SHORT EXERCISE 1. Reproduce the part of the rows that opens with the line containing "The height and" and runs through the end of the rows, keeping the requests and every other line. Multiply each coordinate in the answers by 0.25 and round to whole numbers, with halves rounding up, and leave the pictures out.

British Library Collection Items
The class for scraping metadata and images from British Library Collection Items.
Usage
Create a querier for British Library Collection Items:
python
from libquery_extensions import BritishLibraryCollectionItems
directory = "./output/british-library-collection-items"
querier = BritishLibraryCollectionItems(
query_path=f"{directory}/queries/queries.jsonl",
metadata_path=f"{directory}/metadata/metadata.jsonl",
img_dir=f"{directory}/imgs",
)
Query metadata:
python
base_urls = ["https://www.bl.uk/collection-items?page=1"]
querier.fetch_metadata(base_urls=base_urls)
Query images:
python
querier.fetch_image()
Metadata Schema
Each metadata entry is stored as:
typescript
interface Item {
Copyright?: string
Created?: string
Creator?: string
Date?: string
Duration?: string
Format?: string
'Full title'?: string
'Held by'?: string
Language?: string
Locations?: string
Published?: string
Publisher?: string
Publishers?: string
Shelfmark?: string
shortDescription?: string
Title?: string
'Track/Part'?: string
'Usage terms'?: string
}
interface SourceData {
item: Item
images?: string[]
}
interface MetadataEntry {
uuid: string
url: string
source: 'British Library'
idInSource: string
accessDate: string
sourceData: SourceData
}

SHORT EXERCISE 2. Duplicate the British Library Collection Items page above word for word, from the top line to the last.

[Rows from a data source]
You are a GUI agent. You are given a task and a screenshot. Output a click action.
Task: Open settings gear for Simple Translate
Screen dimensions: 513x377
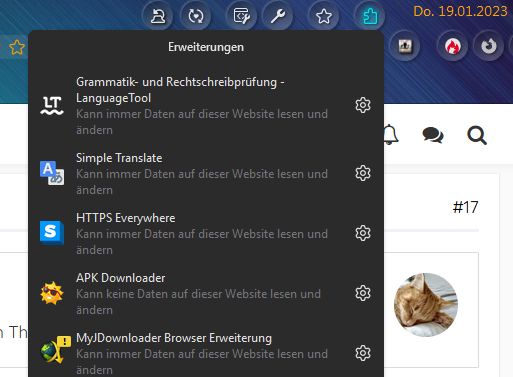click(x=363, y=173)
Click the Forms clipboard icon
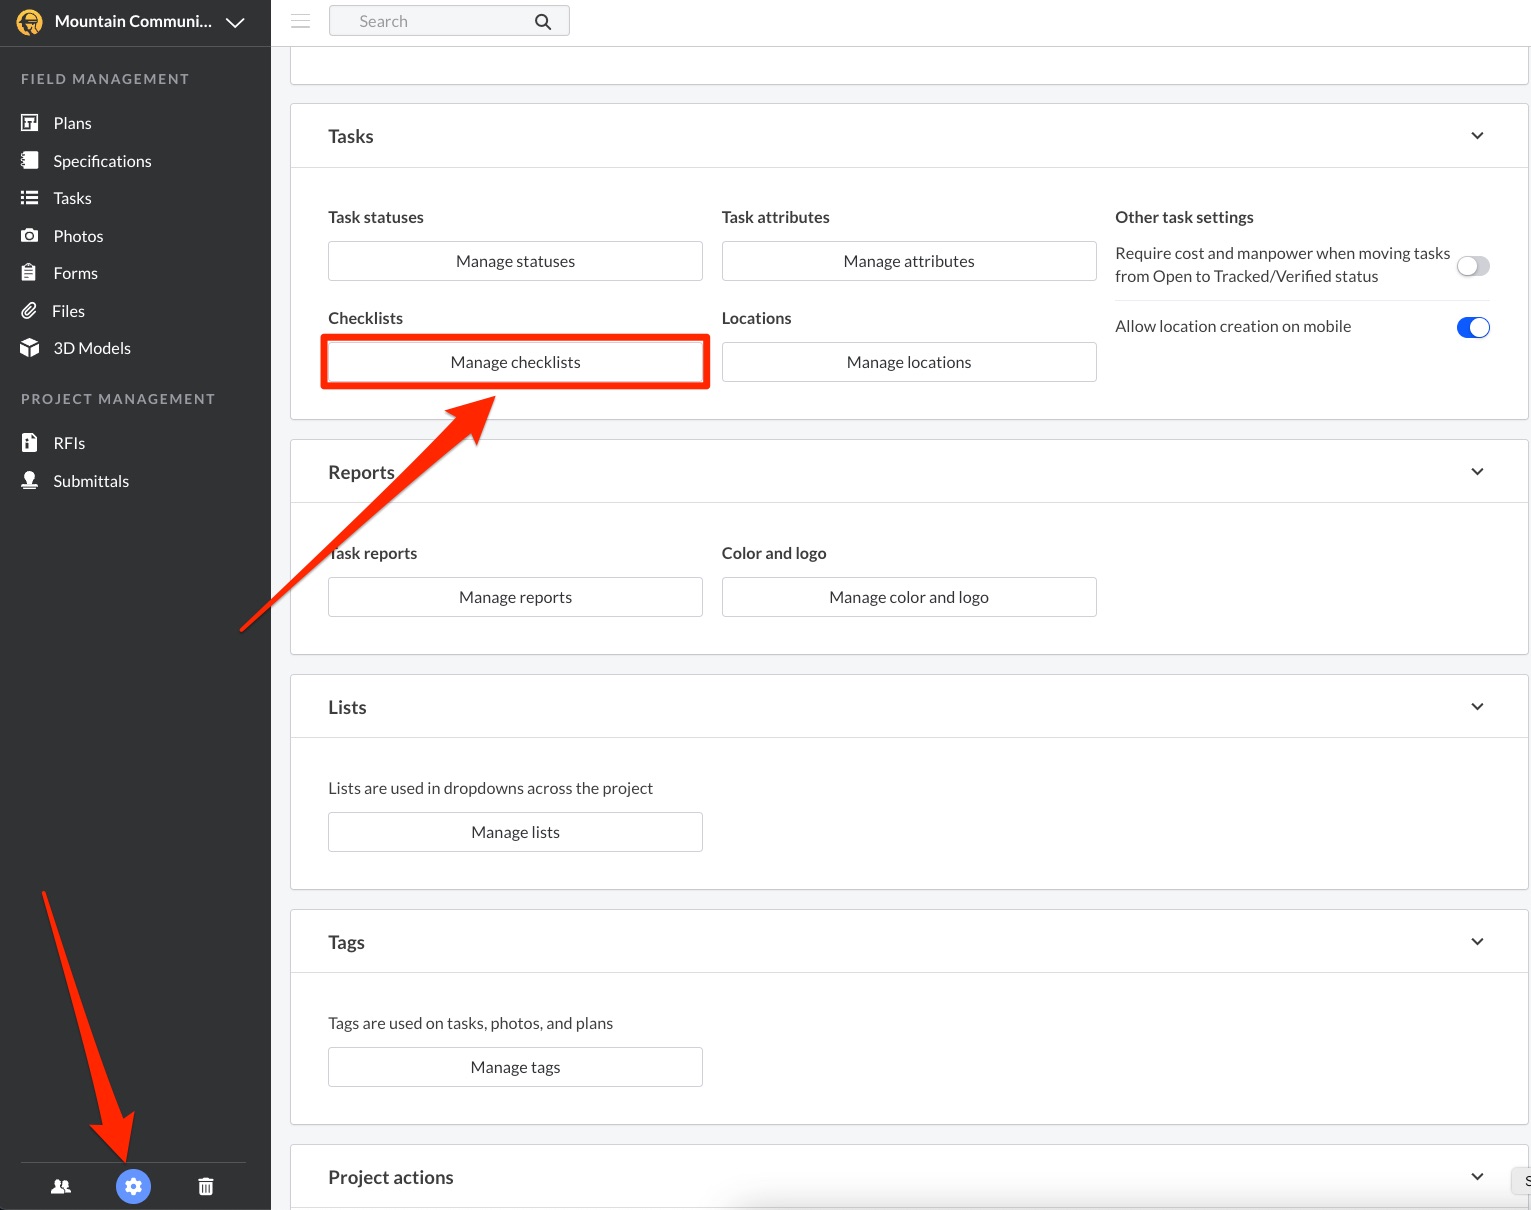 tap(30, 273)
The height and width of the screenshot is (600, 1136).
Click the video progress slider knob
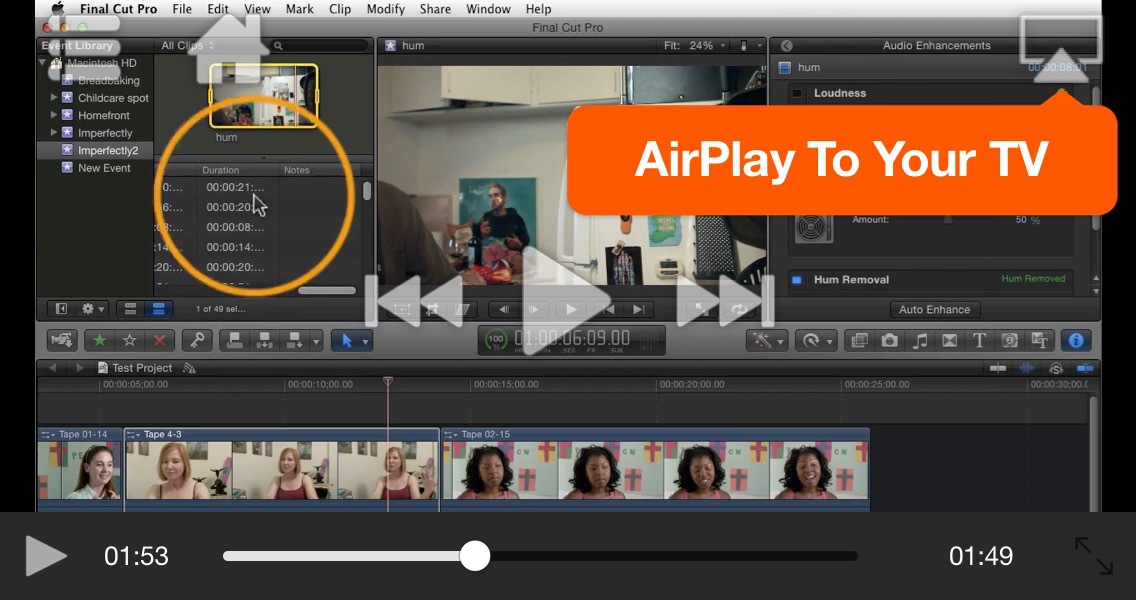click(x=475, y=556)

TASK ANSWER 1.
The height and width of the screenshot is (600, 1136).
Click the video progress slider knob
click(x=119, y=139)

TASK ANSWER 2.
British Library Collection Items
The class for scraping metadata and images from British Library Collection Items.
Usage
Create a querier for British Library Collection Items:
python
from libquery_extensions import BritishLibraryCollectionItems
directory = "./output/british-library-collection-items"
querier = BritishLibraryCollectionItems(
query_path=f"{directory}/queries/queries.jsonl",
metadata_path=f"{directory}/metadata/metadata.jsonl",
img_dir=f"{directory}/imgs",
)
Query metadata:
python
base_urls = ["https://www.bl.uk/collection-items?page=1"]
querier.fetch_metadata(base_urls=base_urls)
Query images:
python
querier.fetch_image()
Metadata Schema
Each metadata entry is stored as:
typescript
interface Item {
Copyright?: string
Created?: string
Creator?: string
Date?: string
Duration?: string
Format?: string
'Full title'?: string
'Held by'?: string
Language?: string
Locations?: string
Published?: string
Publisher?: string
Publishers?: string
Shelfmark?: string
shortDescription?: string
Title?: string
'Track/Part'?: string
'Usage terms'?: string
}
interface SourceData {
item: Item
images?: string[]
}
interface MetadataEntry {
uuid: string
url: string
source: 'British Library'
idInSource: string
accessDate: string
sourceData: SourceData
}